Deutschland und Frankreich wollen einen neuen europäischen Panzer und einen neuen Kampfjet als Nachfolger des Eurofighters entwickeln. Doch beide Seiten streiten über Rüstungsexporte und Zuständigkeiten. Vor allem bei der Belieferung Saudi-Arabiens herrscht Uneinigkeit.

Von Johannes Reichart | 18.02.2019
    Nach einem Probealarm startet ein Eurofighter am 02.03.2017 auf dem Flughafen in Ämari (Estland). Angesichts der Sorgen der osteuropäischen Nato-Staaten vor Russland will die Verteidigungsministerin ihren Amtskollegen in Estland, Lettland und Litauen Beistand zusichern.
    Nachfolger für Eurofighter gesucht: Deutschland und Frankreich ringen um gemeinsame Rüstungsprojekte (Rainer Jensen/dpa)
    Mehr als einem Monat nach der Unterzeichnung des Aachener Vertrags, brodelt es zwischen Deutschland und Frankreich beim Thema Rüstungspolitik. Konkret geht es um die gemeinsame Entwicklung eines neuen Kampfflugzeugs.
    Supermoderner Jet soll bis 2040 fertig sein
    Das Projekt heißt FCAS, "Future Combat Air System". Ein supermoderner Jet, auf Augenhöhe mit dem F35-Flieger der US-Herstellers Lockheed Martin. Frankreich soll bei dem Projekt sogenannte "lead nation" sein und den Hut aufhaben, Deutschland dafür bei der Entwicklung eines neuen Panzers.
    Der Jet soll 2040 fertig sein. Nun macht sich bei deutschen Verteidigungspolitikern die Sorge breit, dass der französische Hersteller Dassault seinen deutschen Partner Airbus Defence and Space nicht auf Augenhöhe behandelt, in der Fachsprache "Prime"-Partner genannt, sondern als bloßen Zulieferer. Für den verteidigungspolitischen Sprecher der SPD im Bundestag, Fritz Felgentreu, ein Unding:
    "Wenn es eine Zusammenarbeit ist, dann kann es nicht so ein Verhältnis sein: Der eine kocht, der andere kellnert, sondern eine Partnerschaft, die sagt - wir teilen uns das 50/50 – muss dann auch eine echte Partnerschaft sein."
    Darum haben sich am Rande der Sicherheitskonferenz deutsche Parlamentarier mit der französischen Verteidigungsministerin Florence Parly getroffen und ihren Standpunkt deutlich gemacht.

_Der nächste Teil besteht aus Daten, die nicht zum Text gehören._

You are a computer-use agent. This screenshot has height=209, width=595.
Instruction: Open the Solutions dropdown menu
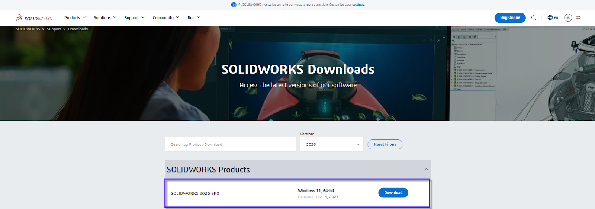(x=105, y=18)
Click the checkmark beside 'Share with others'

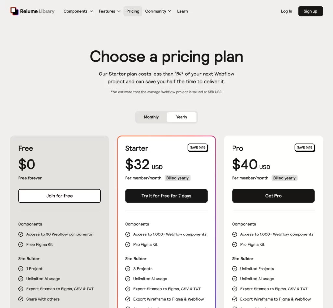point(20,299)
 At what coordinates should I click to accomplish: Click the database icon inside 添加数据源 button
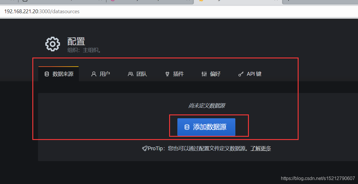(x=187, y=127)
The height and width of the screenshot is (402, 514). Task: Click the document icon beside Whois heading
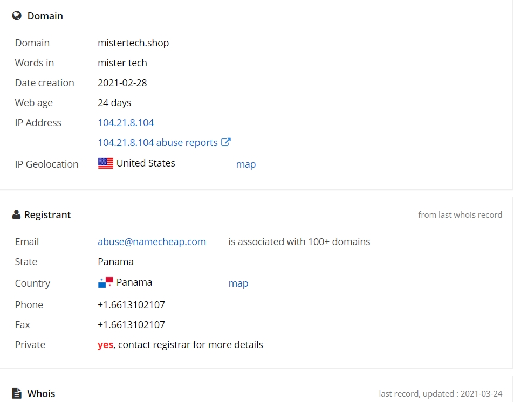[17, 393]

Auf französischer Seite wiederum ist man verärgert über mögliche Lieferbeschränkungen bei Exporten der gemeinsam produzierten Waffen. Während Deutschland etwa einen Exportstopp nach Saudi-Arabien beschlossen hat, beliefert Frankreich die saudischen Monarchen weiter, und geht nun sogar ein Joint Venture mit dem Land ein, zur gemeinsamen Herstellung von Kriegsschiffen.

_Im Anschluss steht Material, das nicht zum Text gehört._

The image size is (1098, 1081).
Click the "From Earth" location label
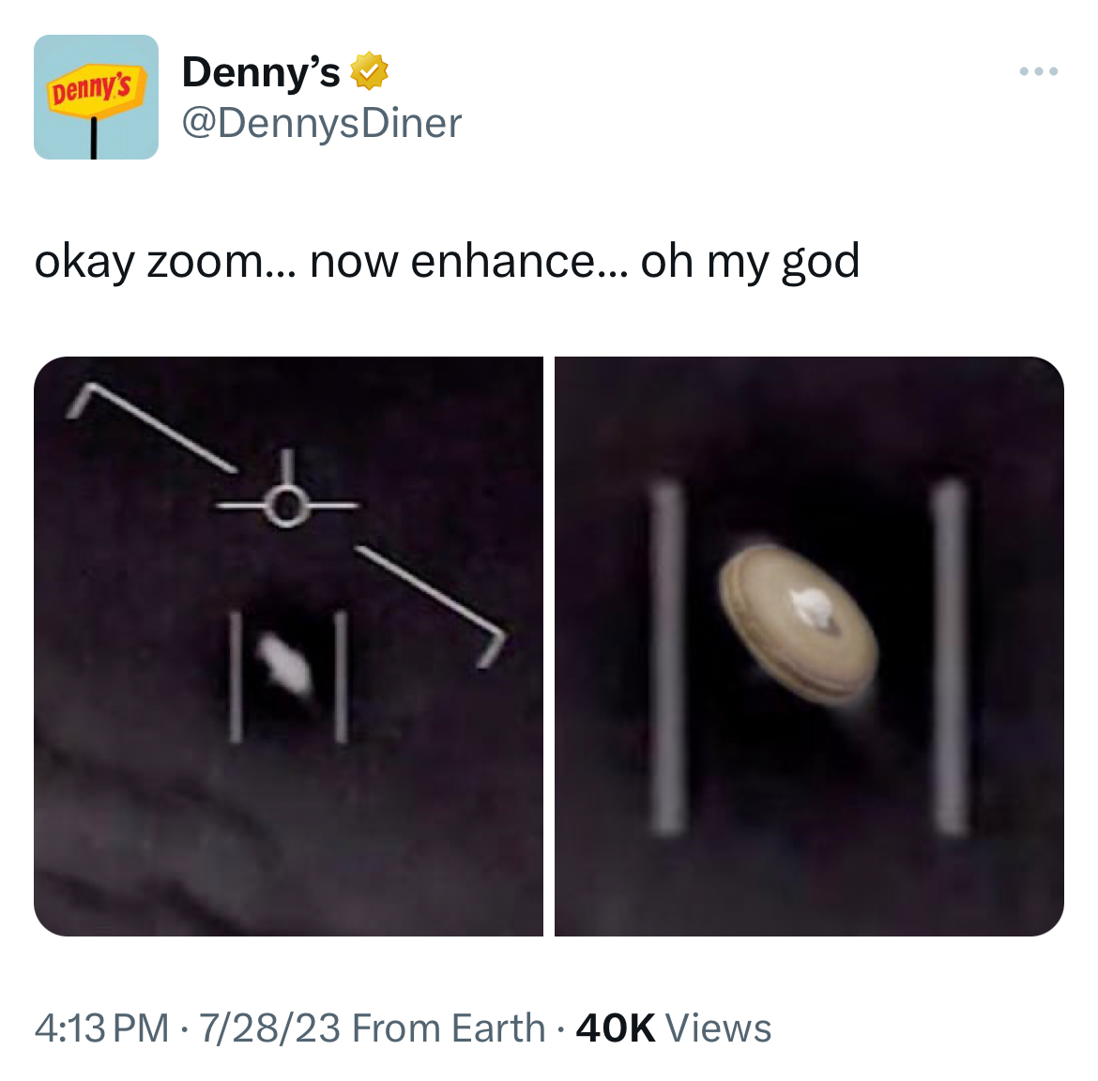point(449,1028)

    Unklarheiten bei Rüstungsausfuhren
    Wie wäre zwischen Paris und Berlin der Export von gemeinsam hergestellten Panzer und Kampfjet geregelt? Hier wollen die Franzosen endlich Klarheit haben, bevor das Projekt vorangeht. In Deutschland gehen die Meinungen auseinander. Verteidigungsministerin Ursula von der Leyen will beim Thema Rüstungsausfuhren auf Frankreich zugehen:
    "Wir Deutschen sollten nicht so tun, als seien wir moralischer als die Franzosen, oder menschenrechtspolitisch weitsichtiger als Großbritannien. Wir müssen die politische Kraft aufbringen für eine verlässliche, eine gemeinsame Linie, einen europäischen Standpunkt, der unsere Sicherheitsinteressen und unsere humanistischen und humanitären Prinzipien zusammenführt. Das geht."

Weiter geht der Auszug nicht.